Spécial recrutement

 

Le 12 mars 2012, le Café de l’avenir et l’Executive MBA ESSEC Mannheim organisaient une soirée débat focalisée sur le thème : « Jeunes diplômés, le grand défi du premier emploi ». Trois questions étaient posées aux intervenants : Et si on faisait confiance aux jeunes ? Un diplôme ne suffit plus, que faut-il de plus ? Emploi des jeunes : a-t-on vraiment tout essayé ?

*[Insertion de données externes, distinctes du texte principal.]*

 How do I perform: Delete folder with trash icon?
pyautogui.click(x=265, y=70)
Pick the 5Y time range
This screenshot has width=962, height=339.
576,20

Très rapidement, le débat s’est focalisé sur une question principale : le diplôme est-il suffisant pour trouver un emploi ? Ce à quoi les entreprises présentes, connues pourtant pour privilégier des profils issus de grandes écoles de commerce ou d’ingénieurs, ont répondu un non clair et franc. « Le premier critère pour embaucher un jeune, c’est le jeune lui-même. Je préfère un jeune qui est parti plusieurs mois en mission humanitaire plutôt qu’un autre qui a consacré son temps uniquement à ses études. (…) On peut accepter de prendre une petite école de commerce parce qu’il y a une vraie personnalité » lançait ainsi Michèle Lesieur, PDG de Philips France, qui regrettait que les diplômés d’HEC, Polytechnique ou autres Centrale Paris soient si « lisses »,  identiques, faits d’un même moule. Les intervenants ont ainsi mis en évidence l’importance que les recruteurs accordent à la personnalité du candidat, à ses expériences personnelles passées – et pas forcément professionnelles-, à ses valeurs. « Ce qui vous différencie quand vous arrivez en entretien, est-ce votre expérience professionnelle ? Non ! C’est ce que vous avez fait de votre vie », s’exclamait Michèle Lesieur, tandis que Tristan Farabet, PDG Coca-Cola Entreprise France rappelait que chez Coca-Cola, l’accent est mis sur l’attachement à certaines valeurs : « le sens de la responsabilité, un fort respect du client et un esprit d’équipe », appuyé sur ce point par Christophe Descamps, directeur des affaires sociales chez Bouygues Bâtiment Ile-de-France : « On demande de la simplicité – on ne demande pas aux gens de faire du baratin, on leur demande d’être eux-mêmes- et de l’engagement ». Loin d’être suffisant dans la bataille pour l’emploi, le diplôme trouve donc pour alliés un système de valeurs, du caractère, des passions, mais aussi la capacité à gérer son réseau et à savoir se vendre.